November 13, 2004
Takako Ueki
The New York Guild of Handweavers was privileged to welcome Takako Ueki, founder of the Habu Textiles, studio and showroom for handwoven textiles, to its November 13th Saturday meeting. Takako delighted us with her personal story about how she came to America as a teenager and became interested in weaving, fascinated us with her talk on unique and unusual fibers and textiles, educated us on various dying, weaving and spinning techniques and wooed us with the numerous samples of yarns and fabric she brought with her.
Takako came to the US when she was 16 years old, needing to get away from home.
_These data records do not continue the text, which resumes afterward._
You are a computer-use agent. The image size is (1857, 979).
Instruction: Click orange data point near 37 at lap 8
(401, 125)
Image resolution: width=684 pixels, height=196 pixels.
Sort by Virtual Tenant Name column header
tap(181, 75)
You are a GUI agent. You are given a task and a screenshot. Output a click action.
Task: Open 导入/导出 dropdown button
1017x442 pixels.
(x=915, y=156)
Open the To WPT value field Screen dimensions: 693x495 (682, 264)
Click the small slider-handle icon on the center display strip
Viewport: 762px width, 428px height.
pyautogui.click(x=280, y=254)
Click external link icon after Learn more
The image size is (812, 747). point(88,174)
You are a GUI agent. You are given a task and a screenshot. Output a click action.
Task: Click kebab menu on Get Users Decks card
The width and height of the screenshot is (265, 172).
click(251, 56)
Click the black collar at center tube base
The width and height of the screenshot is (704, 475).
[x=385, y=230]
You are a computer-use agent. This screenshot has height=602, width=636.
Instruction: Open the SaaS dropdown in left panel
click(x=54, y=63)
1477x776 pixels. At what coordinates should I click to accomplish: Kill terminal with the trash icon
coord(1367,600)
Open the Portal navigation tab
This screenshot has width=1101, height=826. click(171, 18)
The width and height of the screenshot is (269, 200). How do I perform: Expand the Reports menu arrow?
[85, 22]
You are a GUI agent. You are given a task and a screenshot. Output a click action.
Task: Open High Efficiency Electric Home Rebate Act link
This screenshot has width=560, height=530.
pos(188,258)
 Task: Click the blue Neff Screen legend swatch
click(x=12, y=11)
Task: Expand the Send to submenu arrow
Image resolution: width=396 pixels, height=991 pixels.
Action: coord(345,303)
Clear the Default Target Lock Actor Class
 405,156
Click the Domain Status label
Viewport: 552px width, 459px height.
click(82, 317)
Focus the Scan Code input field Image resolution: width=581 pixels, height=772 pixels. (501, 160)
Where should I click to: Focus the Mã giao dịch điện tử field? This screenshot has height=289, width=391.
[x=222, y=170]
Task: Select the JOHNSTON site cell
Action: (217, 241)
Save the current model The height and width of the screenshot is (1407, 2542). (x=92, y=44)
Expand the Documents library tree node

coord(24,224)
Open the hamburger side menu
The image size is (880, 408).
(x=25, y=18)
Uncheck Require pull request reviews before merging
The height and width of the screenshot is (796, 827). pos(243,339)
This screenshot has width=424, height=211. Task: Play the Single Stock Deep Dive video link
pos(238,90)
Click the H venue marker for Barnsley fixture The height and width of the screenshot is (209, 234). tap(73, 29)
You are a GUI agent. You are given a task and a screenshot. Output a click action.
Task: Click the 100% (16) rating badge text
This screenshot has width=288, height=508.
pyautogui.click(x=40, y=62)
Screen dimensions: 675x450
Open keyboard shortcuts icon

She was sent to boarding school in Chicago and was interested in the arts in high school. She studied painting, drawing and printmaking, and although she could not speak English that well at the time she felt she was able to communicate through her art. An art school in New York was suggested to her and she spent 4 years there, majoring in printmaking, yet always loving textiles. While working for a gallery in the early 90's she took a formal weaving class at FIT and found her calling. Takako started collecting equipment and yarns, got her first loom and took 2 years to learn to weave. Her training was from other weavers, customers and guilds. In 1999 she started a weaving studio and in 2001 started selling yarns.
Takako's unique style of creating textiles of unusual lengths and widths using rare or difficult to find materials sets her apart in the fiber and weaving world. She has been weaving for 10 years and says she lets her yarn do the work. Her first 5 years she used heavier yarns but about 6 years ago the yarns she wove with started getting thinner and thinner as she was inspired by 12th and 13th century paintings of women with shear covering on their heads. She says it's like weaving with air.
Takako's story continued with a presentation of various textiles she has woven, fibers she has collected, some of which she has traveled back to Japan to obtain, and slides of techniques of spinning, dying and weaving in Japan that are becoming more and more obsolete. We were treated to slides of silk making, weaving with backstrap looms as well as shown samples of cocoons, kuzu fiber, various rare silks, paper yarn and gold leaf, to name a few.
All of Takako's fabrics are created from natural materials and are one-of-a-kind, never to be duplicated. They can be used to make clothing, drapery or decorative art, or appreciated simply for fine craftsmanship.
We came away from this presentation feeling richly inspired, not only from the beautiful and unusual fabrics and raw materials we had the pleasure of viewing and handling but inspired as well by the journey and story of this young artist.